The restaurants in town had the most amazing staff in the world but the food they served was dire. It is not possible to eat healthily. Most of the protein comes in bread buns and if it doesn’t you have five choices of sauces. The portions are enormous and even upscale restaurants offer a take-out box for any leftovers. Why?

Bizarre contradictions abound. Eating a breakfast in the Mayo hotel should guarantee the clinic a customer for life: even the French toast is deep-fried. The Mayo has the most accurate and sophisticated brain scanners but the hotel internet wouldn’t work.

The US is the economic powerhouse of the world, a nation of entrepreneurs whose self-reliance and confidence leaves us for dead. The saying went that in the US a man sees someone drive past in a Rolls-Royce and thinks “one day I’ll have one of those” whereas in Britain he thinks “bastard”.

And it certainly used to be true. When I acquired my first Porsche in the early 1980s I parked it away from the office as I was embarrassed if the staff saw it. That didn’t stop it being scratched on a weekly basis by the local residents.

People also say: America today, Britain tomorrow.

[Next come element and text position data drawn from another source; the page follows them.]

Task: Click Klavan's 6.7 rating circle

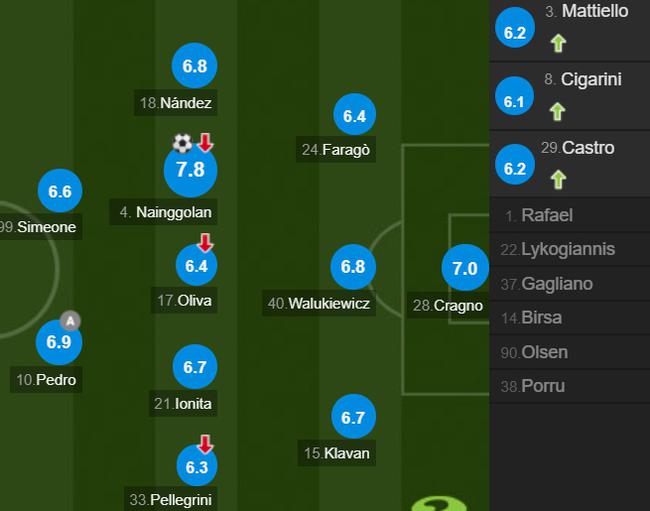Action: (x=354, y=417)
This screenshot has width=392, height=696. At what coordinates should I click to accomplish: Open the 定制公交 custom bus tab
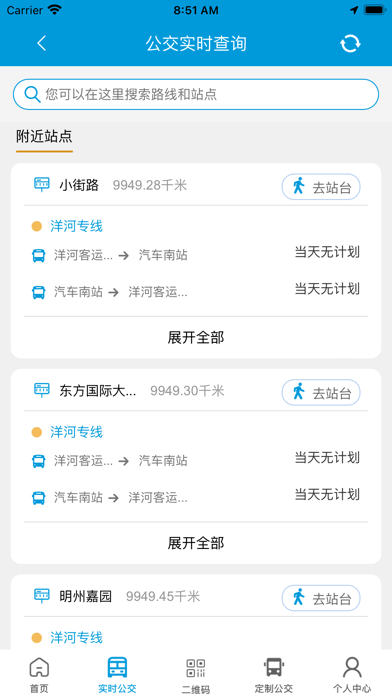click(x=274, y=674)
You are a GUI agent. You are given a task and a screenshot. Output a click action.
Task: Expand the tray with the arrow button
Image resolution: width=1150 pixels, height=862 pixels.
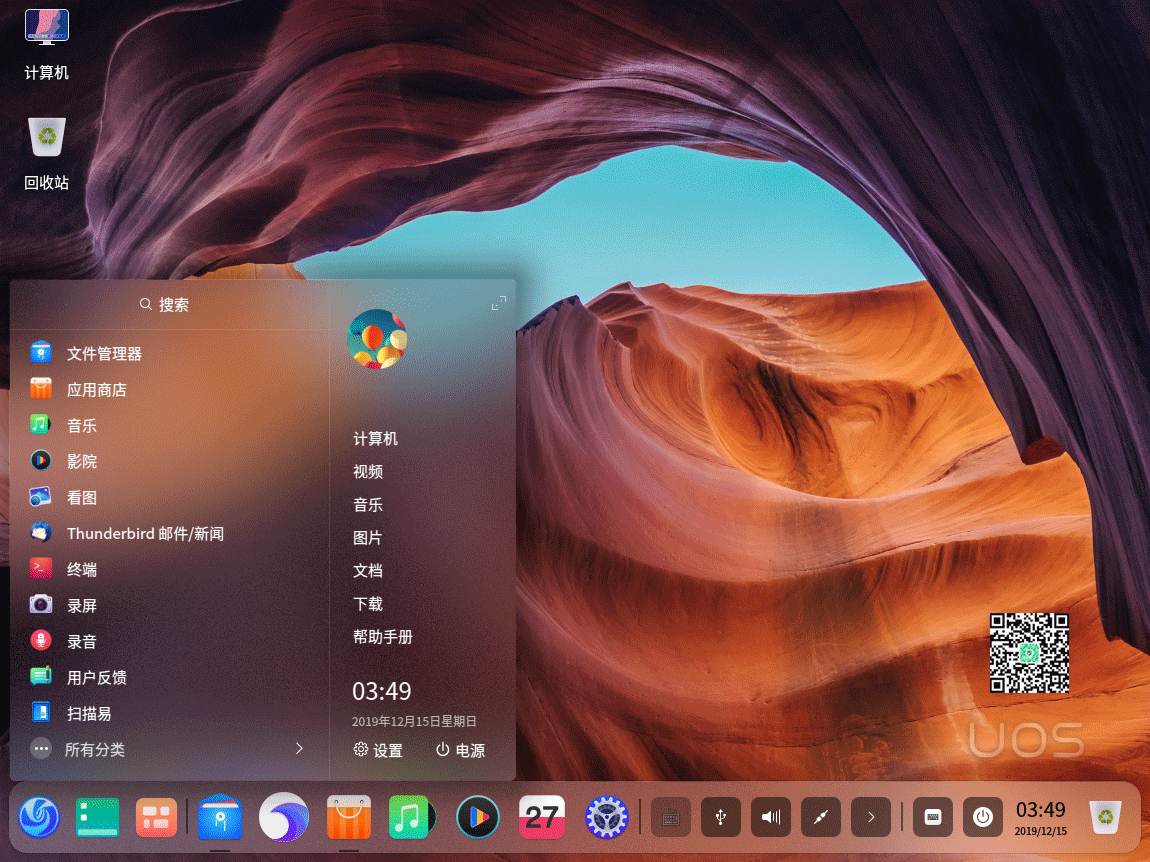(871, 818)
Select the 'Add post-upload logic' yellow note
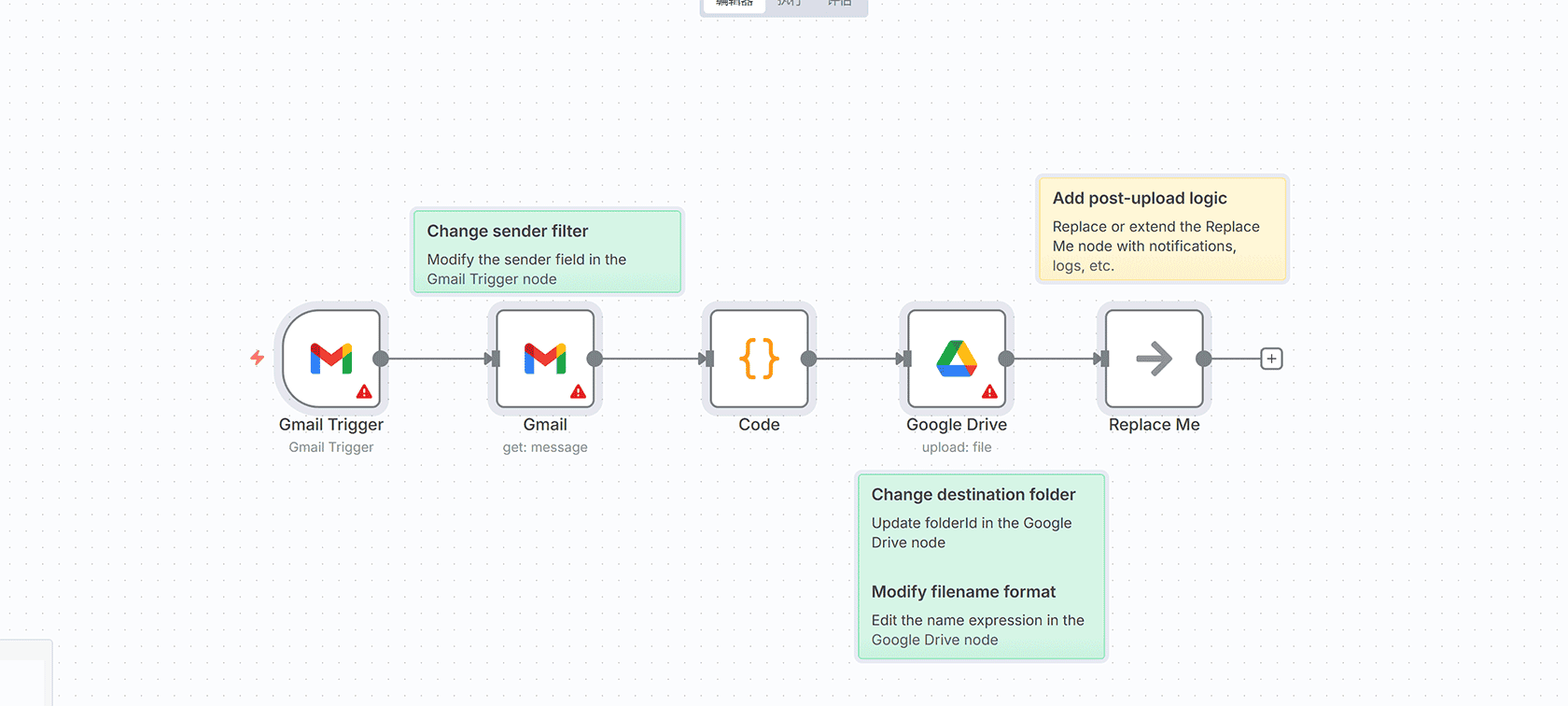 [1162, 230]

I just hope we can import some of their drive, ambition and can-do attitude and leave behind the food and the resulting obesity.

Having said that, it’s here already and I blame not the US but whoever abolished domestic science at school. That is actually the root cause of many of our health and social problems.

And that comes from me – the ultimate purveyor of chicken nuggets. But in my next article I’ll explain why Iceland leads the way in healthy eating.

After all, my aim is to live to be 120 in perfect health – and The Mayo Clinic confirms that, so far, I am exactly on plan.